One would think a coach would be happy after seeing their team come back from 32-24 halftime deficit.

That wasn’t the case for CSUN head coach Jason Flowers after the Matadors (12-9, 6-2 Big West) won 54-52 against CSU Bakersfield (4-19) Saturday night at the Matadome. He took his time as he tried to find the right words to say about his squad’s performance.

“We were making (bad) decisions with the basketball,” said Flowers, carefully commenting on his team’s back-to-back 30 turnover games. “We’re not following the game plan…I’m trying to find nice ways to say this.”

Despite the win, Flowers displayed frustration on his face as he tried to put the game into words.

“We’ve got to get better. Our focus to details has to get better,” he said. “Our focus on execution needs to get better. We have a long way to go. We’ve got to get to work.”

Though Saturday’s win was a non-conference game, Flowers is still disappointed with his team’s effort and his own.

“Whatever I’ve tried hasn’t gotten through to the point to where they come out and compete and do what they’re supposed to do every possession,” he said. “That falls squarely on my shoulders. That is fully my responsibility. We’ll keep trying different methods.”

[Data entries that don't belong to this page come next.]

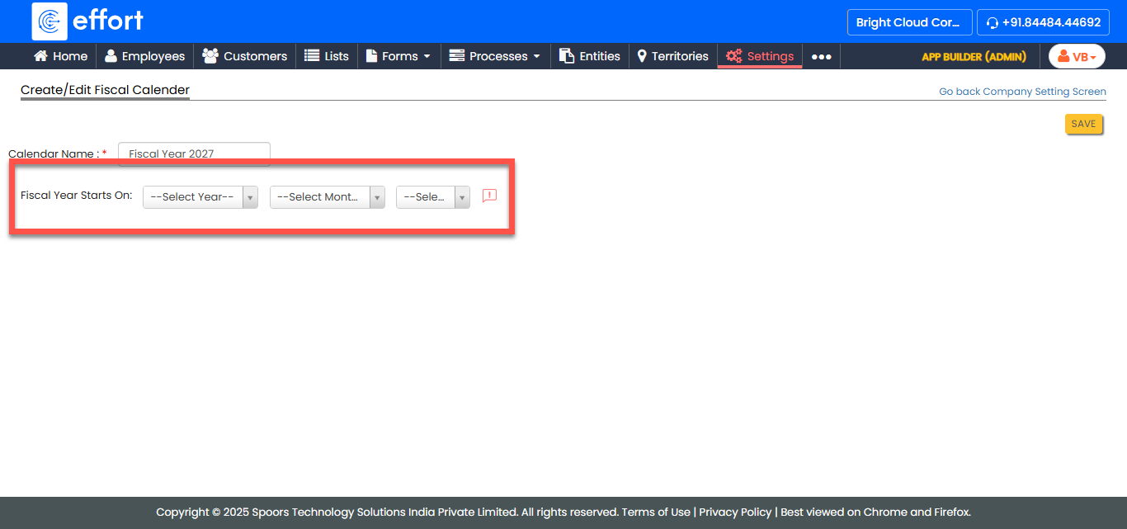Image resolution: width=1127 pixels, height=529 pixels.
Task: Open the Select Year dropdown
Action: (200, 197)
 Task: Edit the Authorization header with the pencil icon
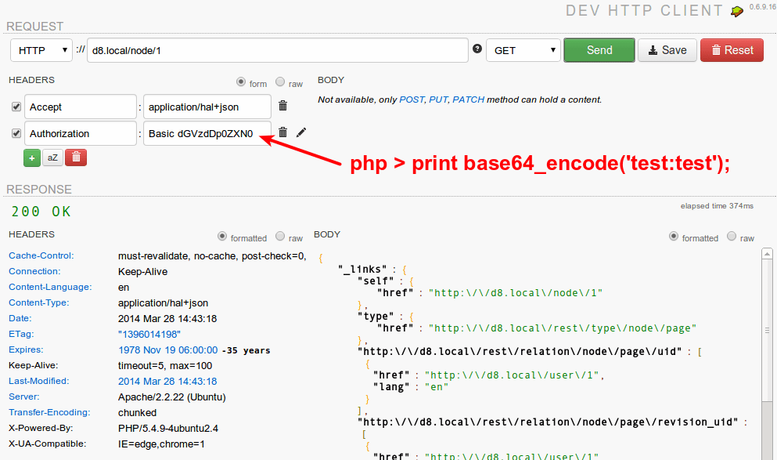(300, 133)
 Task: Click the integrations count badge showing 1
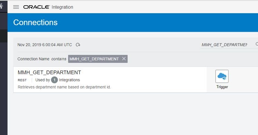pyautogui.click(x=55, y=80)

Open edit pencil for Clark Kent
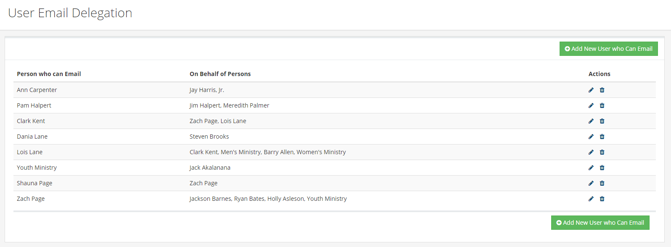point(591,121)
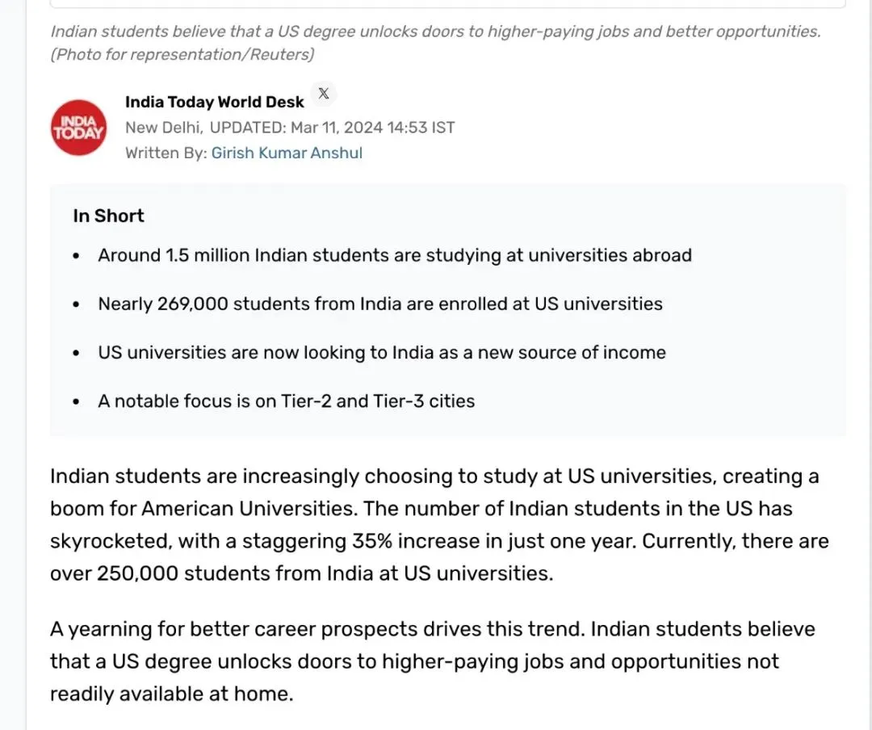Click bullet about new source of income
Screen dimensions: 872x730
pos(382,353)

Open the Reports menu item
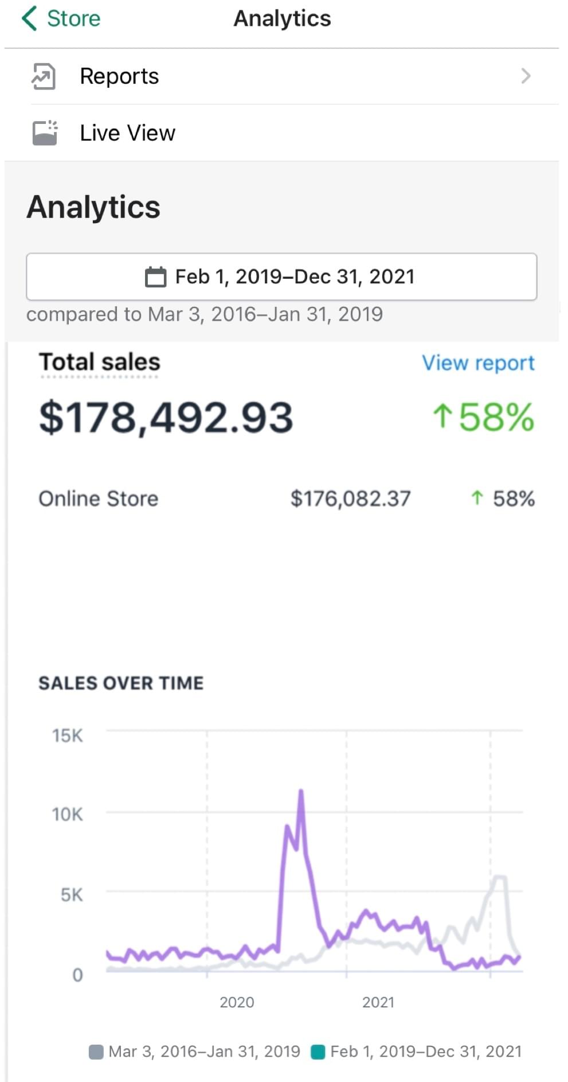pos(119,76)
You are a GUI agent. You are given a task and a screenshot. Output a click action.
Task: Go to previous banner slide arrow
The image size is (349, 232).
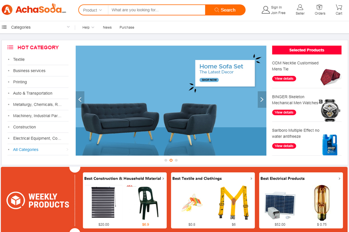click(80, 99)
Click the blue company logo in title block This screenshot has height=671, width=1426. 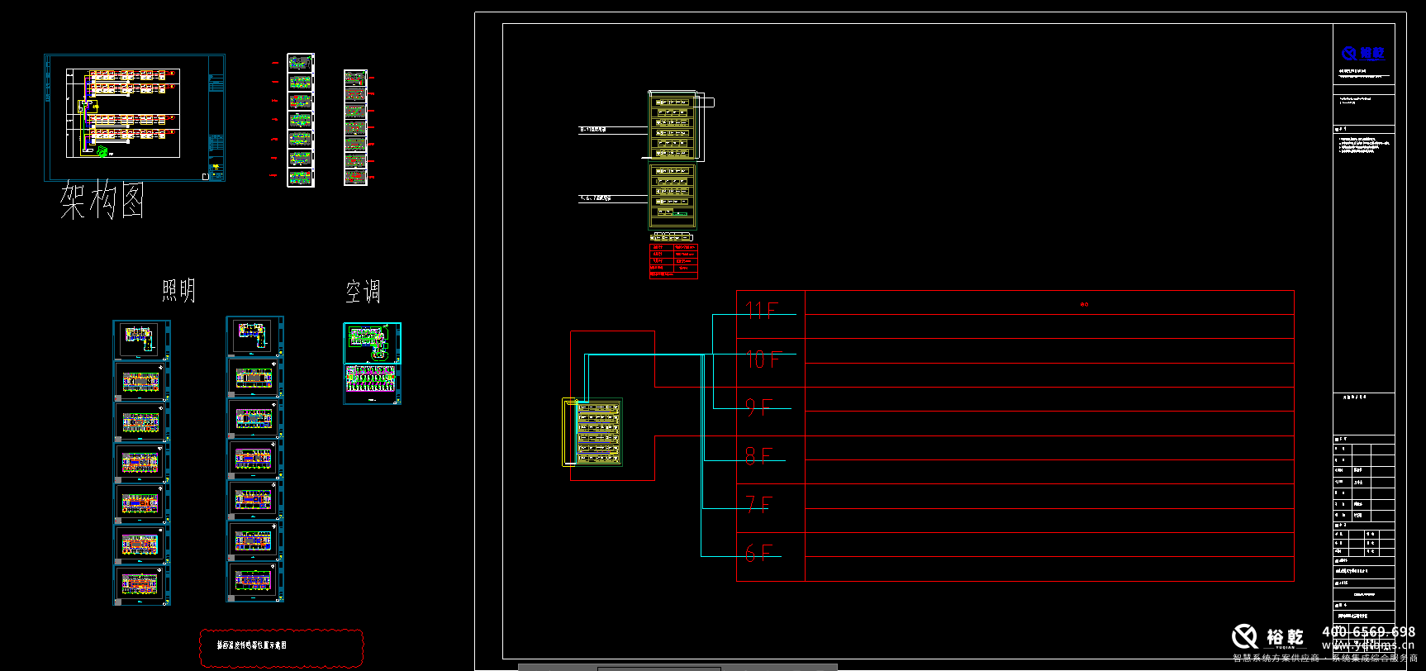coord(1362,54)
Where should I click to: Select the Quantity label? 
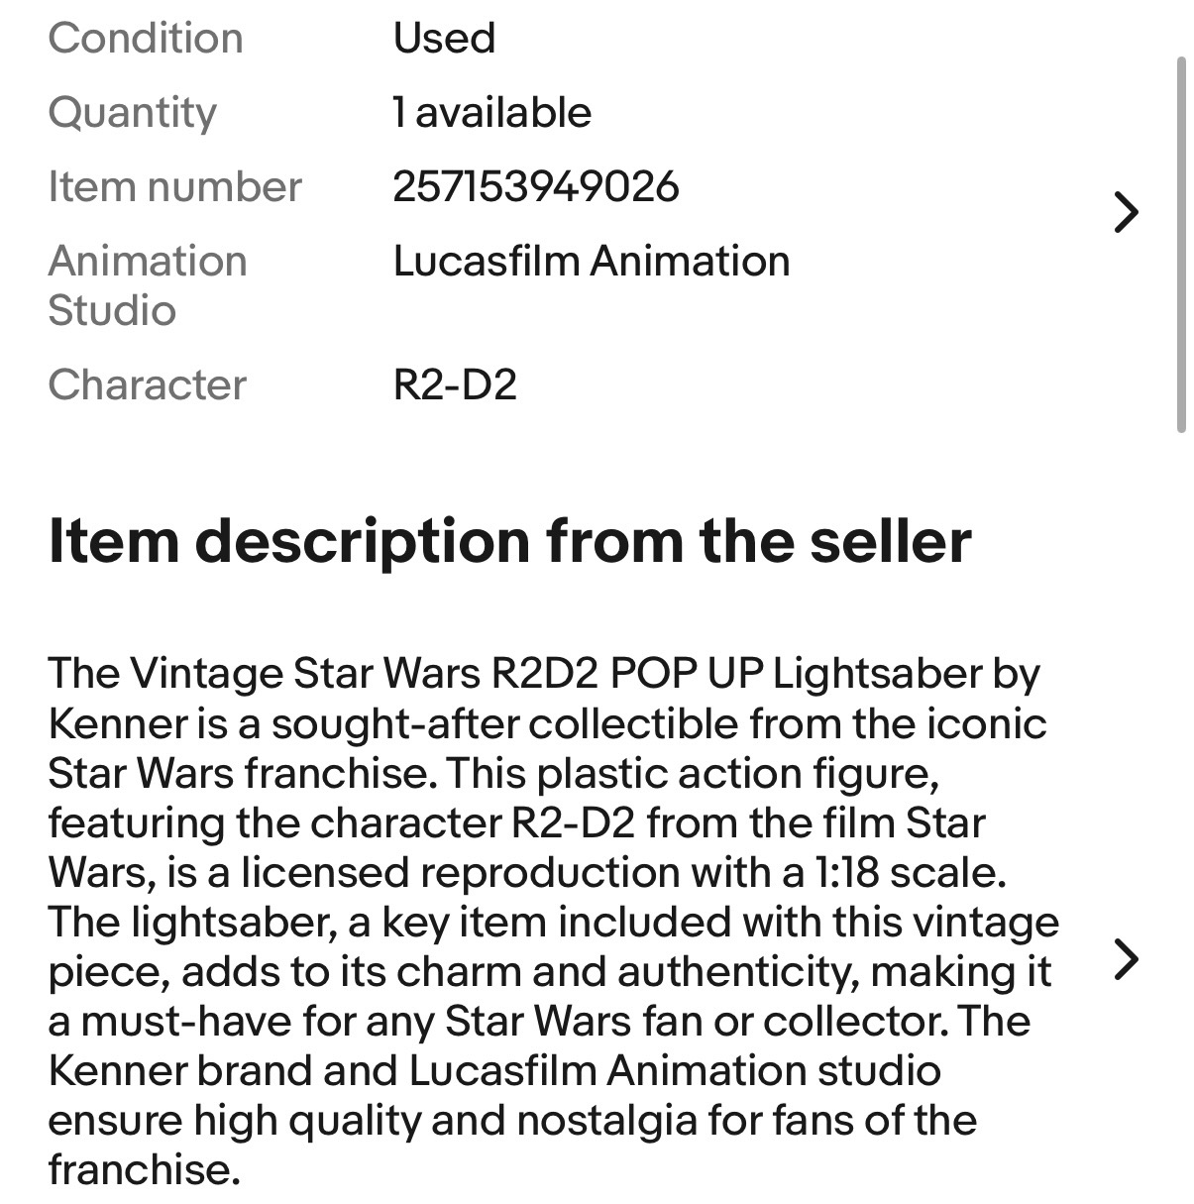coord(132,113)
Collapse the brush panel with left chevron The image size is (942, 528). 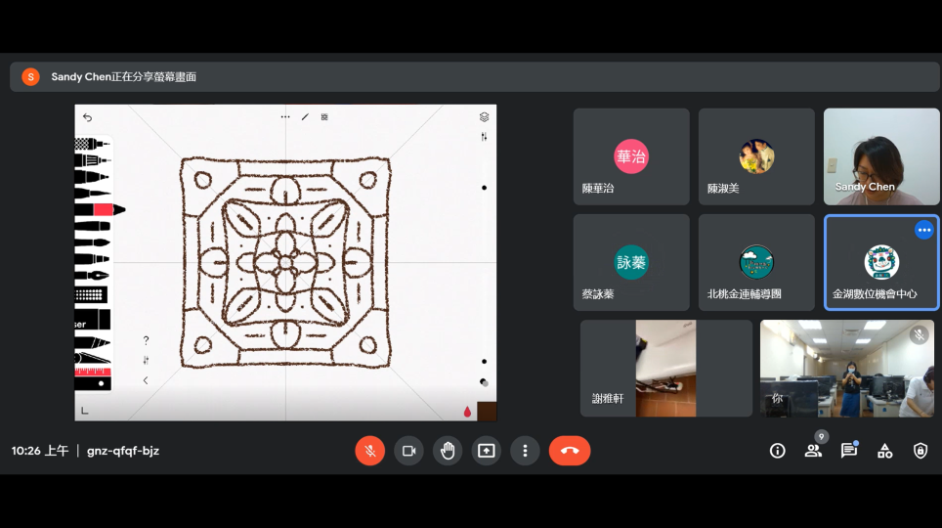[x=146, y=380]
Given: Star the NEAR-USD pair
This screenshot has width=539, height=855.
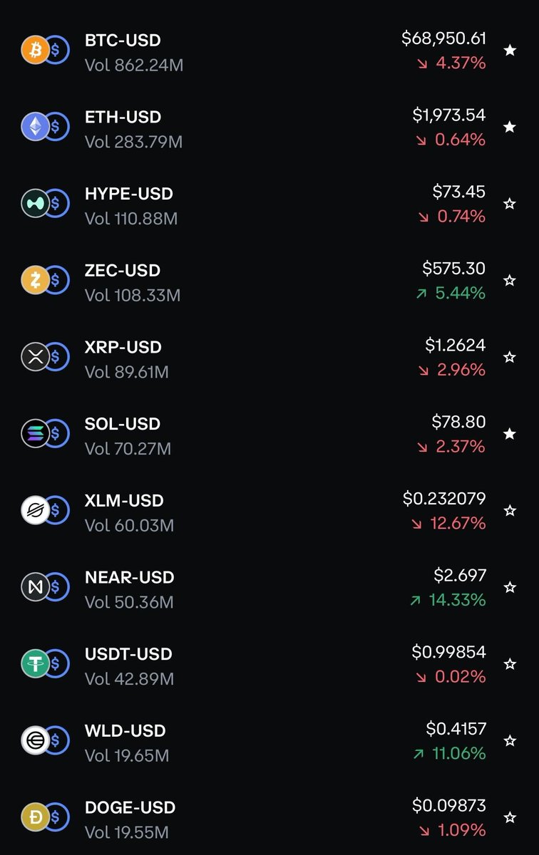Looking at the screenshot, I should click(510, 587).
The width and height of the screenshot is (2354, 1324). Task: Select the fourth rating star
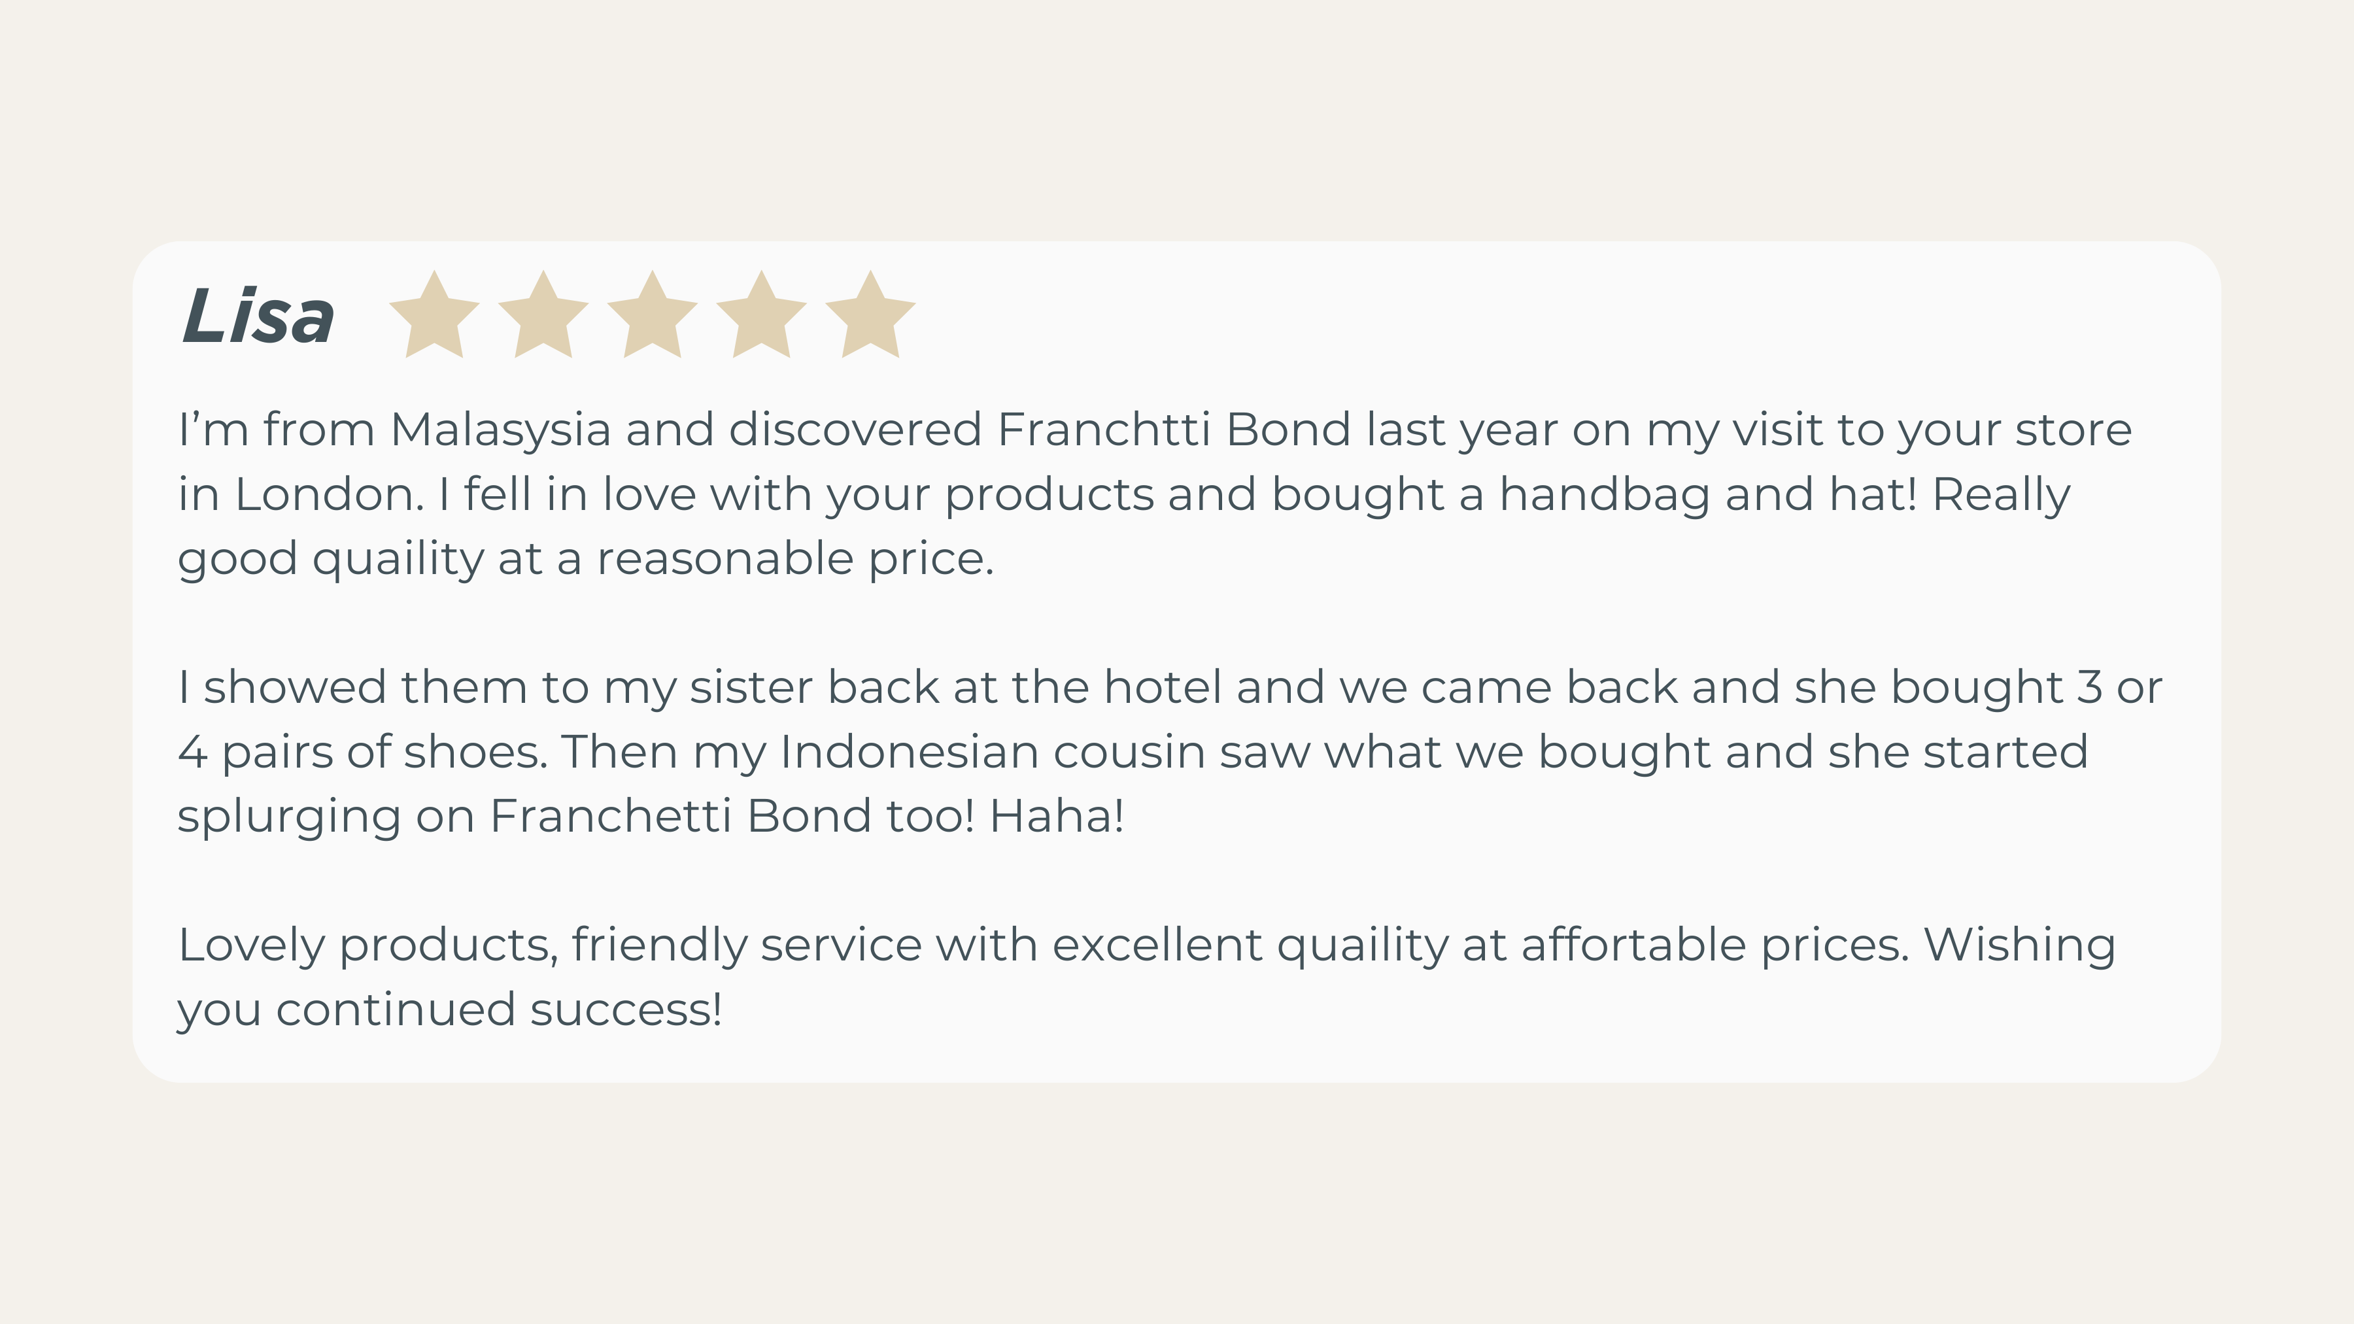pos(761,317)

Bakersfield had only six active players on their roster during the game, due to varying injuries, but Roadrunners had no problem of scoring and capitalizing on the Matadors’ turnovers.

“(Bakersfield head coach Greg McCall) is in a tough situation,” Flowers said. “His team has been decimated by injuries.”

Every player for Bakersfield had at least three points at the end of the half, while CSUN only had five of its 11 players score.

Flowers wasn’t the only person that recognized the team’s less-than-stellar performance.

“We came out slow from the start. We had really low energy,” CSUN guard Randi Friess said. “I don’t think we were all that focused, but after our halftime talk we knew we had to come out with a lot more energy and I think we did that.”

The Matadors were led by center Jasmine Erving, who finished with 17 points, eight rebounds and two blocks. Erving’s two blocks now places her tied for first for career blocks. But forward Jessica Duarte took over the second half, scoring 10 points from 2-of-5 shooting from behind the arc.

“(Duarte) was big again offensively,” Flowers said. “I thought that Kourtney Ainsworth was huge as far as playing defense and rebounding and doing the things we asked her to do.”

Friess received the same praise Ainsworth was given by Flowers, noting her defensive importance.

“We needed to talk more and communicate better,” Ainsworth said about the team’s defense.

The Matadors had a less than desirable first half, tallying 17 turnovers in the first 20 minutes. And Bakersfield took advantage of Northridge’s carelessness, scoring 15 points off those turnovers.

CSUN won the rebounding battle 59-31, with guard Janae Sharpe and Friess grabbing nine apiece.

Although the Matadors outhustled the Roadrunners on the glass, Bakersfield took advantage of Northridge’s zone defense, making 7-of-22 from behind the arc.